- Chinese: 朱熹平

Standard Mandarin
- Hanyu Pinyin: Zhū Xīpíng
- Wade–Giles: Chu^{1} Hsi^{1}-P'ing^{2}

= Zhu Xiping =

Chinese mathematician (born 1962)

Zhu Xiping (born 1962 in Shixing, Guangdong) is a Chinese mathematician. He is a professor of Mathematics at Sun Yat-sen University, China.

==Poincaré conjecture==
In 2002 and 2003, Grigori Perelman posted three preprints to the arXiv claiming a resolution of the renowned Poincaré conjecture, along with the more general geometrization conjecture. His work contained a number of notable new results on the Ricci flow, although many proofs were only sketched and a number of details were unaddressed. Zhu collaborated with Huai-Dong Cao of Lehigh University in filling in the details of Perelman's work, along with reworking various elements. Their work, containing expositions of Perelman's work along with the foundational work of Richard Hamilton, was published in the June 2006 issue of the Asian Journal of Mathematics. Other notable expositions were released around the same time, one by John Morgan of Columbia University and Gang Tian of Princeton University, and the other by Bruce Kleiner of Yale University and John Lott of University of Michigan.

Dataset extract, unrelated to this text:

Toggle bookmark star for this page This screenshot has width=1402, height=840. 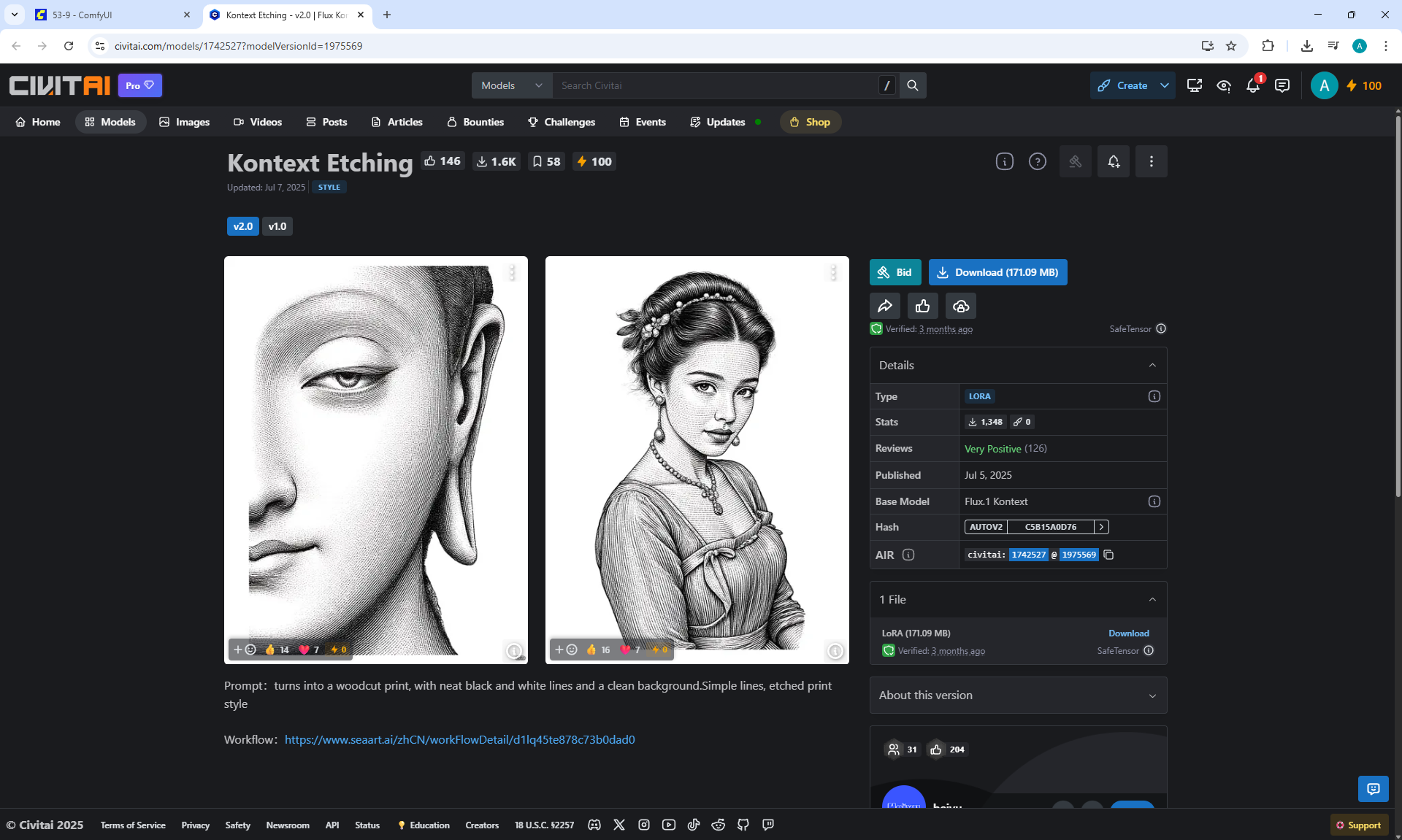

Cao and Zhu later posted a version with revised wording to the arxiv, following criticism alleging that their original version claimed too much credit for themselves. They also published an erratum, as it had been found that one of the pages of their work was essentially identical to a page from a publicly available draft of Kleiner and Lott from 2003. They explained that they had taken down some notes from Kleiner and Lott's paper. When writing their exposition, they had failed to realize these particular notes' original source.

==Morningside Medal==
In December 2004, Zhu won the Morningside Medal of Mathematics at the Third International Congress of Chinese Mathematicians (ICCM), a triennial congress hosted by institutions in Mainland China, Taiwan, and Hong Kong on a rotating basis. According to ICCM, "Awardees (of the Morningside Medal) are selected by a panel of international renowned mathematicians with the aim to encourage outstanding mathematicians of Chinese descent in their pursuit of mathematical truth."